▸ YOUR ASSIGNMENT
Beneath this line are entries. Copy the range from the line with "At what coordinates should I click to accomplish: Open" to the line with "Task: Click the RSI value 54.24 in legend", ends included, exactly; leave pictures out.
++++++++++
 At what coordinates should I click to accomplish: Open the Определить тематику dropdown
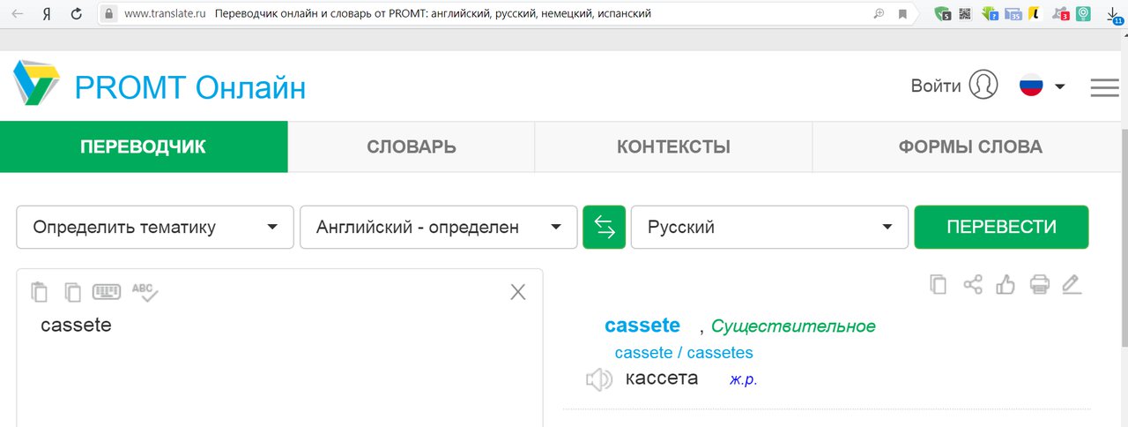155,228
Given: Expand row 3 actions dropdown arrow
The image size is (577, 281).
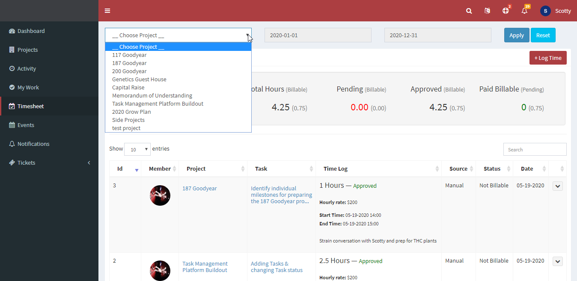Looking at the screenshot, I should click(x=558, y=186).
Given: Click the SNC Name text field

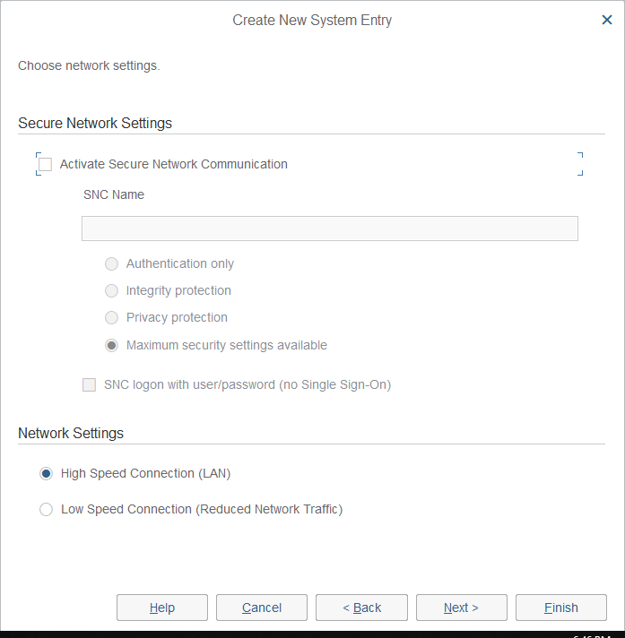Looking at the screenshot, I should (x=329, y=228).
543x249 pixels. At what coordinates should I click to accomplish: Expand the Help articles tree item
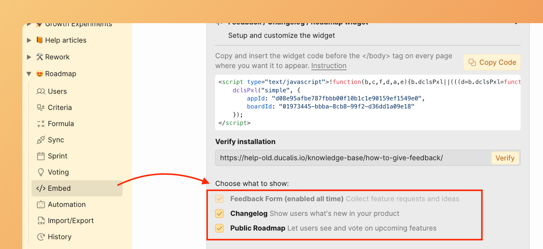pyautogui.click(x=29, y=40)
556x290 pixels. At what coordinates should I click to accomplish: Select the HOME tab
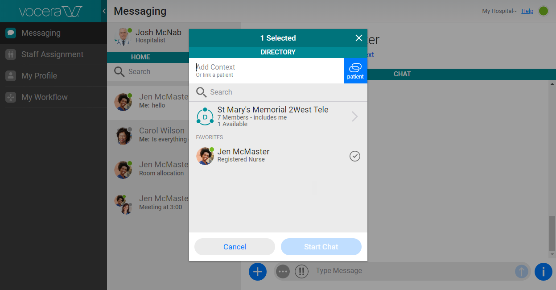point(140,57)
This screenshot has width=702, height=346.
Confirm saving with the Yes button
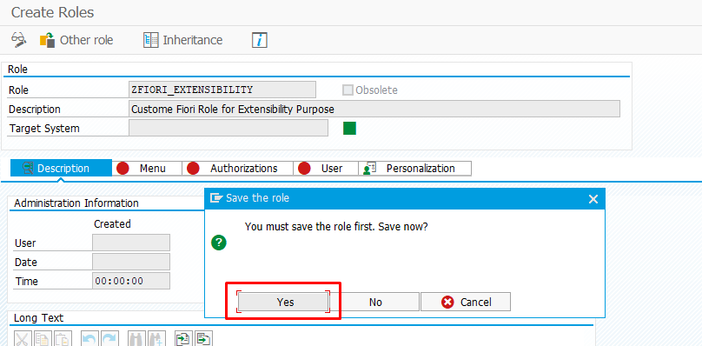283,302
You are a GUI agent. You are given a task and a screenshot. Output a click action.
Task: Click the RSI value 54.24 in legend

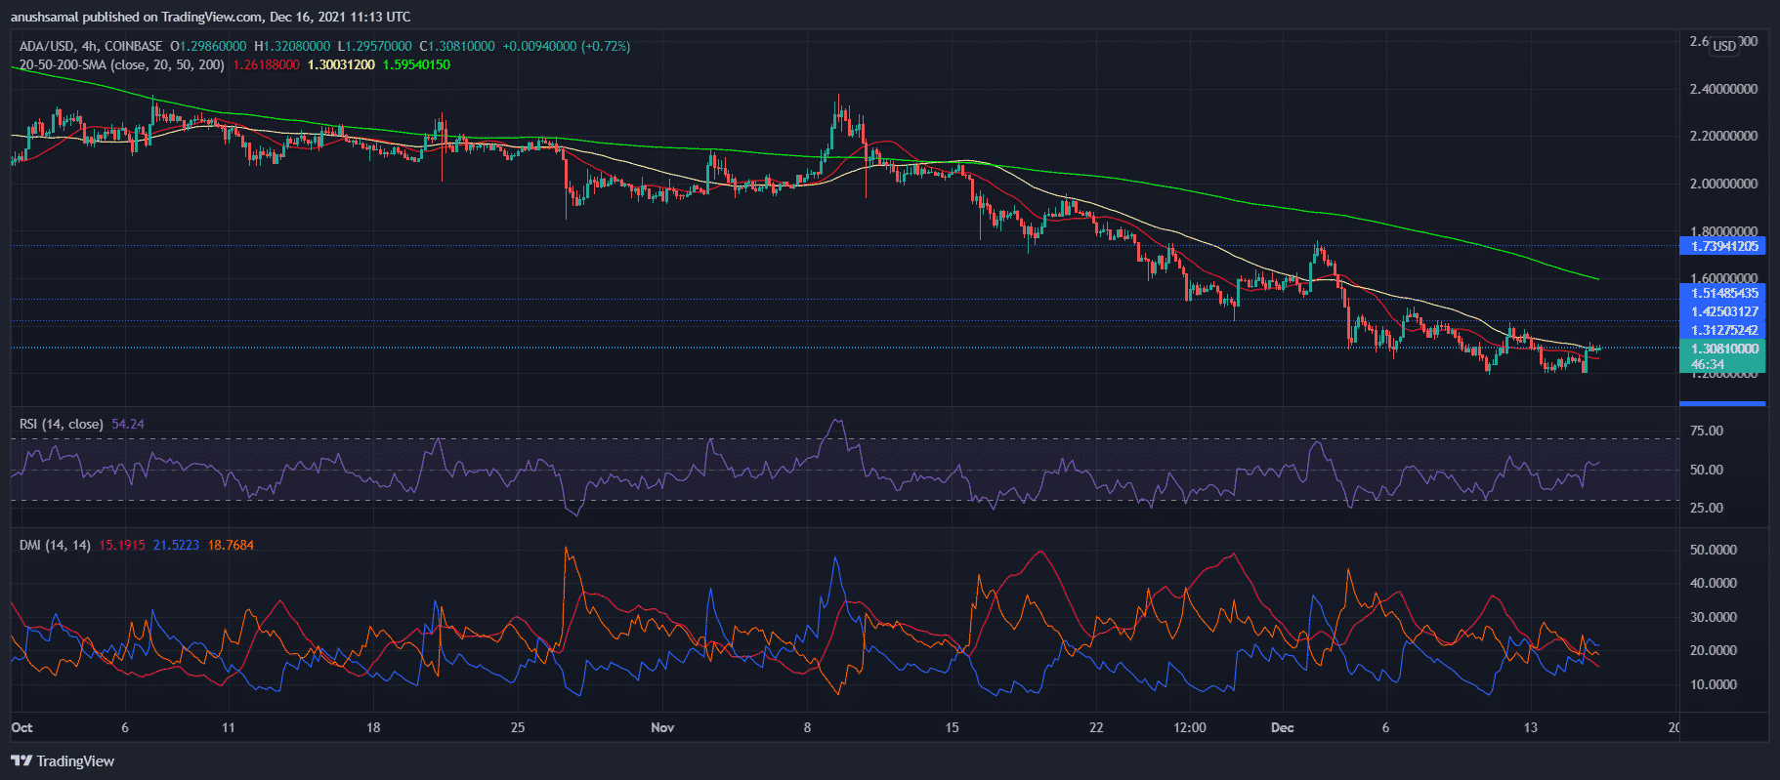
++++++++++
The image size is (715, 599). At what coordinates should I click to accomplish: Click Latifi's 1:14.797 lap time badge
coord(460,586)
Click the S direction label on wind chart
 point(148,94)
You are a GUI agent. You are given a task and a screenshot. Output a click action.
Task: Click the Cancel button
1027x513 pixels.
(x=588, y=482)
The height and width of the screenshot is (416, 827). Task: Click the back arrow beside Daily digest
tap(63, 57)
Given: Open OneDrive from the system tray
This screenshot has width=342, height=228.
++++++++++
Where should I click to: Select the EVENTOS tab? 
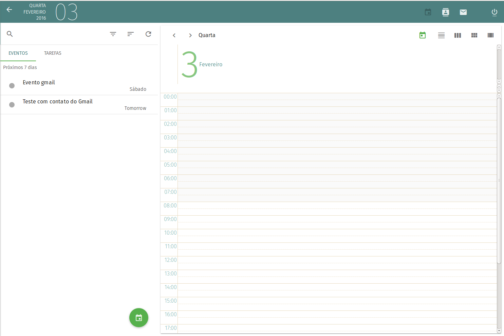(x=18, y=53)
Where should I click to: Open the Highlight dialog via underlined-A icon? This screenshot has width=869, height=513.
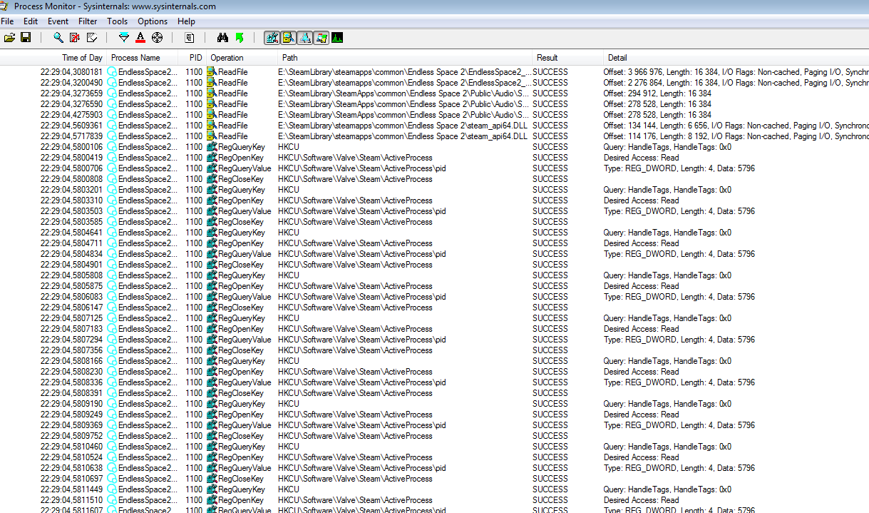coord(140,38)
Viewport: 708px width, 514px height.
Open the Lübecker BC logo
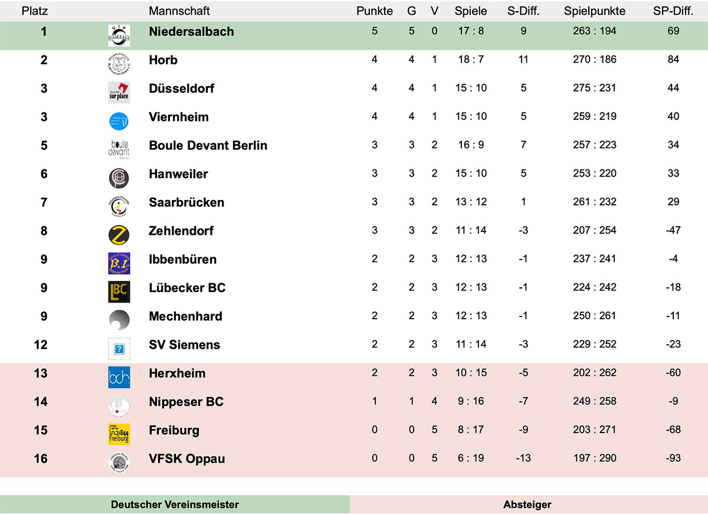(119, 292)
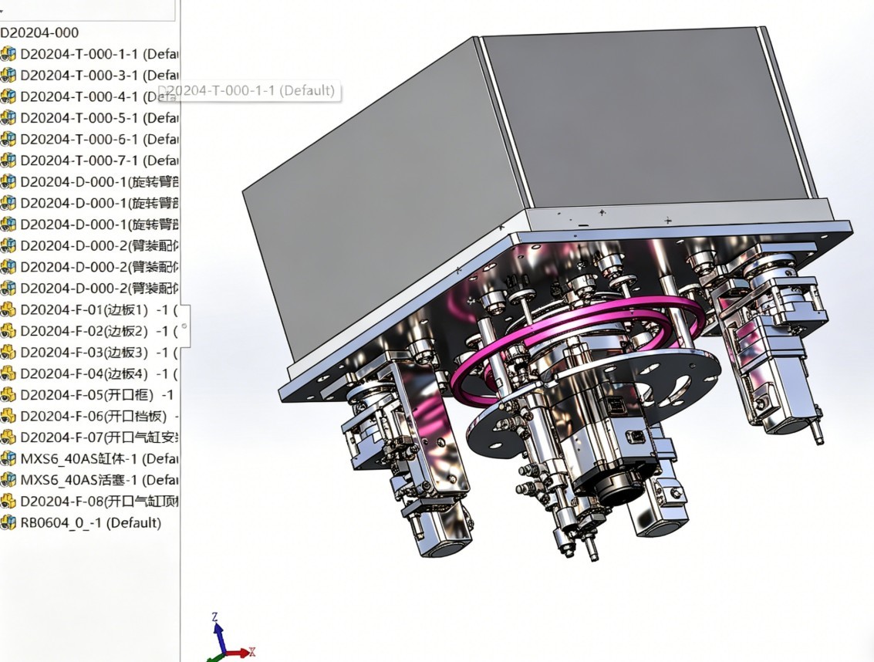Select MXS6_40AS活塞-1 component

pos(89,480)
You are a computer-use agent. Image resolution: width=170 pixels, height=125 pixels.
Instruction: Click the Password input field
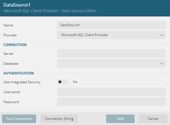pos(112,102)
++++++++++
▸ EXPECTED ANSWER
 At what coordinates should I click to accomplish: Open the Определить тематику dropdown
155,228
Given: Expand row 3 actions dropdown arrow
The image size is (577, 281).
Looking at the screenshot, I should click(x=558, y=186).
Given: Click the SNC Name text field

Looking at the screenshot, I should (x=329, y=228).
543x249 pixels. At what coordinates should I click to accomplish: Expand the Help articles tree item
pyautogui.click(x=29, y=40)
556x290 pixels. At what coordinates should I click to accomplish: Select the HOME tab
point(140,57)
This screenshot has width=702, height=346.
Confirm saving with the Yes button
283,302
You are a GUI agent. You are given a task and a screenshot. Output a click action.
Task: Click the RSI value 54.24 in legend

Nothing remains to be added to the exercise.